= THE PROBLEM =
Could you print the data that follows exactly as given?

────────

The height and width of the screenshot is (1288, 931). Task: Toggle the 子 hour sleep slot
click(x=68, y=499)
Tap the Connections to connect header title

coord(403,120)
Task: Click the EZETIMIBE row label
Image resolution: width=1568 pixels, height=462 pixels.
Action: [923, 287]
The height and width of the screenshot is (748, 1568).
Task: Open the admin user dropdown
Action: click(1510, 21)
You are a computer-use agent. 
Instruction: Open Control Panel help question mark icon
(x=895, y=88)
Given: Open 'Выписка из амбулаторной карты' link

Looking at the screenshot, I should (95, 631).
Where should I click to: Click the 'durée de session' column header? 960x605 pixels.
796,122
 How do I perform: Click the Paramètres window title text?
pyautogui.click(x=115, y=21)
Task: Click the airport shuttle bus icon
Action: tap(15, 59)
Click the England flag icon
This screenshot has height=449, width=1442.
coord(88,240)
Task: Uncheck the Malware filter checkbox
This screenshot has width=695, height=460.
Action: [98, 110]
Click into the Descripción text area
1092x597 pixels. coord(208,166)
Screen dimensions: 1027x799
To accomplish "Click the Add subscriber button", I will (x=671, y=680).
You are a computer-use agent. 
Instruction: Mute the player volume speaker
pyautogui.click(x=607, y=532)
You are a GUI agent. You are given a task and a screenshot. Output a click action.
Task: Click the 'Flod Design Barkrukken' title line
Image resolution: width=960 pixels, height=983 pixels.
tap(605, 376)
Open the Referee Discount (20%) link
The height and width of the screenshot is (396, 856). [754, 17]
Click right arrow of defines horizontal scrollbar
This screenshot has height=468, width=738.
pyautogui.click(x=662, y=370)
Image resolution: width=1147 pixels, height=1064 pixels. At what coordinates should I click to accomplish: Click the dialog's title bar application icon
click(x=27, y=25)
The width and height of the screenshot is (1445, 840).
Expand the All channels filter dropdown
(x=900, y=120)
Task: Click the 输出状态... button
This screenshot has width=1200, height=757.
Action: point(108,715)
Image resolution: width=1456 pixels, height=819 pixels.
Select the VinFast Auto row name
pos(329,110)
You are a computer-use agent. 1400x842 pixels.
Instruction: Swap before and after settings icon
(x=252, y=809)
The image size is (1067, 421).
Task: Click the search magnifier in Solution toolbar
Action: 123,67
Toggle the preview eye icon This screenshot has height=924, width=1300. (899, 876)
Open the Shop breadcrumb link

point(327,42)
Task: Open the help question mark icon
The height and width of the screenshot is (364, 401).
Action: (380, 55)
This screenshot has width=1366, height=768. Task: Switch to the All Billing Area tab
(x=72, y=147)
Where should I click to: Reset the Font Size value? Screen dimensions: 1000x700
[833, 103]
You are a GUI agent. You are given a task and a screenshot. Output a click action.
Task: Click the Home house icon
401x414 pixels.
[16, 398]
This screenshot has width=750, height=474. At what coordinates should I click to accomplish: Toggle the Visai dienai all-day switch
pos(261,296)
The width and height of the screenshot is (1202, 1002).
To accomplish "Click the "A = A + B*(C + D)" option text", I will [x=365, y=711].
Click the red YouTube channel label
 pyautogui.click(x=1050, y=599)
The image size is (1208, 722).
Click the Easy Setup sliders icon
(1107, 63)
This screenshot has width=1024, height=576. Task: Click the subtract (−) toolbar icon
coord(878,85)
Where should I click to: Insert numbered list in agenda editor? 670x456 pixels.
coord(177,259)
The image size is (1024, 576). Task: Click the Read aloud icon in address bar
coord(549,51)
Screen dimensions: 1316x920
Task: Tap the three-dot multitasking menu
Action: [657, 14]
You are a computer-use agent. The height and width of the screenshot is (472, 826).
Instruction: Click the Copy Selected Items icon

────────

= SOLVED PROBLEM =
The height and width of the screenshot is (1288, 931). Task: Toggle the 子 hour sleep slot
click(x=68, y=499)
Tap the Connections to connect header title

coord(403,120)
Task: Click the EZETIMIBE row label
Image resolution: width=1568 pixels, height=462 pixels.
Action: [923, 287]
The height and width of the screenshot is (748, 1568).
Task: Open the admin user dropdown
Action: click(1510, 21)
You are a computer-use agent. 
Instruction: Open Control Panel help question mark icon
(x=895, y=88)
Given: Open 'Выписка из амбулаторной карты' link

Looking at the screenshot, I should (95, 631).
Where should I click to: Click the 'durée de session' column header? 960x605 pixels.
796,122
 How do I perform: Click the Paramètres window title text?
pyautogui.click(x=115, y=21)
Task: Click the airport shuttle bus icon
Action: tap(15, 59)
Click the England flag icon
This screenshot has height=449, width=1442.
coord(88,240)
Task: Uncheck the Malware filter checkbox
This screenshot has width=695, height=460.
Action: [98, 110]
Click into the Descripción text area
1092x597 pixels. coord(208,166)
Screen dimensions: 1027x799
To accomplish "Click the Add subscriber button", I will (x=671, y=680).
You are a computer-use agent. 
Instruction: Mute the player volume speaker
pyautogui.click(x=607, y=532)
You are a GUI agent. You are given a task and a screenshot. Output a click action.
Task: Click the 'Flod Design Barkrukken' title line
Image resolution: width=960 pixels, height=983 pixels.
tap(605, 376)
Open the Referee Discount (20%) link
The height and width of the screenshot is (396, 856). [754, 17]
Click right arrow of defines horizontal scrollbar
This screenshot has height=468, width=738.
pyautogui.click(x=662, y=370)
Image resolution: width=1147 pixels, height=1064 pixels. At what coordinates should I click to accomplish: Click the dialog's title bar application icon
click(x=27, y=25)
The width and height of the screenshot is (1445, 840).
Expand the All channels filter dropdown
(x=900, y=120)
Task: Click the 输出状态... button
This screenshot has width=1200, height=757.
Action: point(108,715)
Image resolution: width=1456 pixels, height=819 pixels.
Select the VinFast Auto row name
pos(329,110)
You are a computer-use agent. 1400x842 pixels.
Instruction: Swap before and after settings icon
(x=252, y=809)
The image size is (1067, 421).
Task: Click the search magnifier in Solution toolbar
Action: 123,67
Toggle the preview eye icon This screenshot has height=924, width=1300. (899, 876)
Open the Shop breadcrumb link

point(327,42)
Task: Open the help question mark icon
The height and width of the screenshot is (364, 401).
Action: (380, 55)
This screenshot has width=1366, height=768. Task: Switch to the All Billing Area tab
(x=72, y=147)
Where should I click to: Reset the Font Size value? Screen dimensions: 1000x700
[833, 103]
You are a GUI agent. You are given a task and a screenshot. Output a click action.
Task: Click the Home house icon
401x414 pixels.
[16, 398]
This screenshot has width=750, height=474. At what coordinates should I click to accomplish: Toggle the Visai dienai all-day switch
pos(261,296)
The width and height of the screenshot is (1202, 1002).
To accomplish "Click the "A = A + B*(C + D)" option text", I will [x=365, y=711].
Click the red YouTube channel label
 pyautogui.click(x=1050, y=599)
The image size is (1208, 722).
Click the Easy Setup sliders icon
(1107, 63)
This screenshot has width=1024, height=576. Task: Click the subtract (−) toolbar icon
coord(878,85)
Where should I click to: Insert numbered list in agenda editor? 670x456 pixels.
coord(177,259)
The image size is (1024, 576). Task: Click the Read aloud icon in address bar
coord(549,51)
Screen dimensions: 1316x920
Task: Tap the three-dot multitasking menu
Action: [657, 14]
You are a computer-use agent. The height and width of the screenshot is (472, 826).
Instruction: Click the Copy Selected Items icon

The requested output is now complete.